| Requirement |
Arrange the records as a numbered list, leaving out blank lines. Begin at the line that contains "Open the events calendar icon in navbar" and stop after the line that contains "tap(422, 95)".

| Material to process |
[START]

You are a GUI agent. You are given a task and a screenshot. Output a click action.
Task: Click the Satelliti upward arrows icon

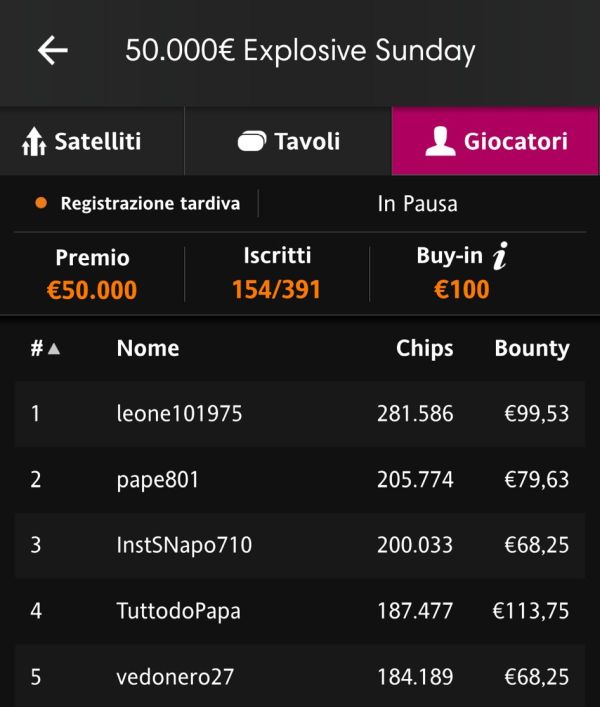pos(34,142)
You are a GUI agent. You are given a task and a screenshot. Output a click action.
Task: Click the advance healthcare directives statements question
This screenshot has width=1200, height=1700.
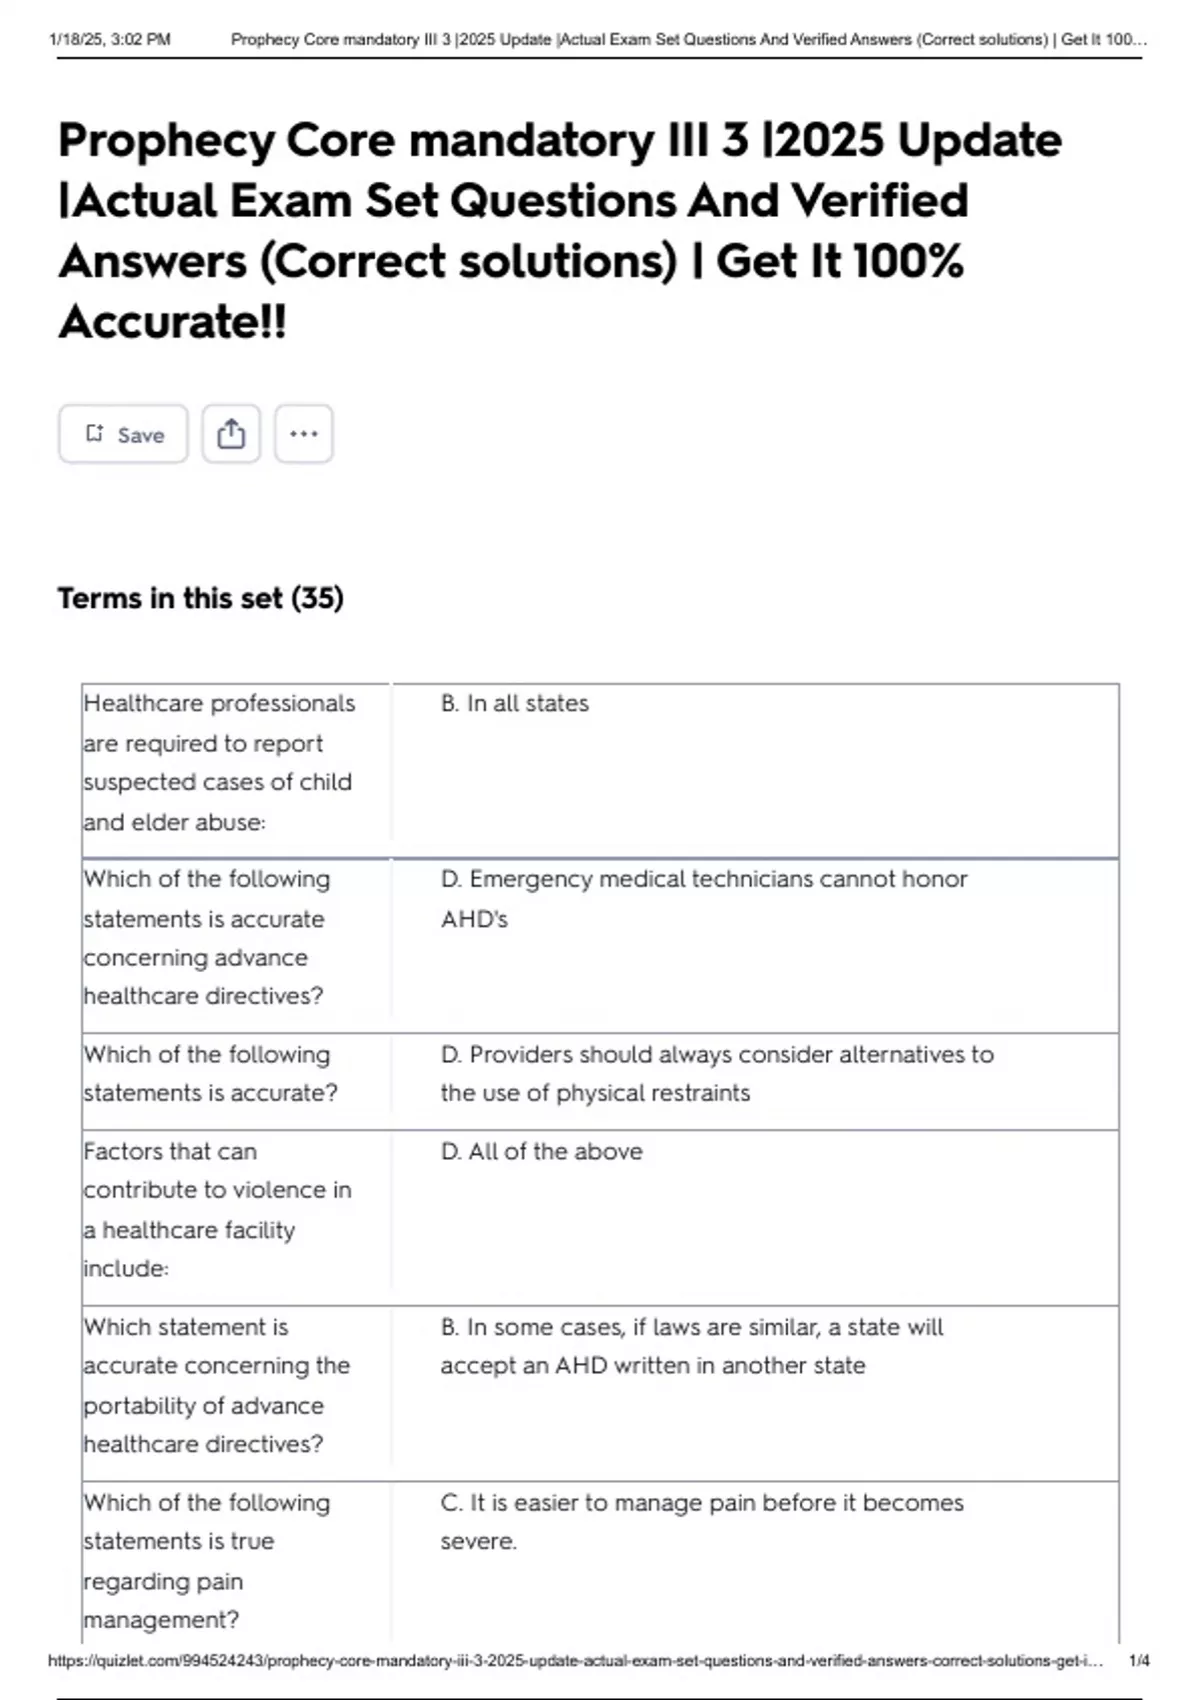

[END]
[START]

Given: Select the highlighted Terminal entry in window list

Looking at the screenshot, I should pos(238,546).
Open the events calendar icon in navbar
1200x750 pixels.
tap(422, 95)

[END]

| Reply |
1. Open the events calendar icon in navbar
2. 1200x750 pixels.
3. tap(422, 95)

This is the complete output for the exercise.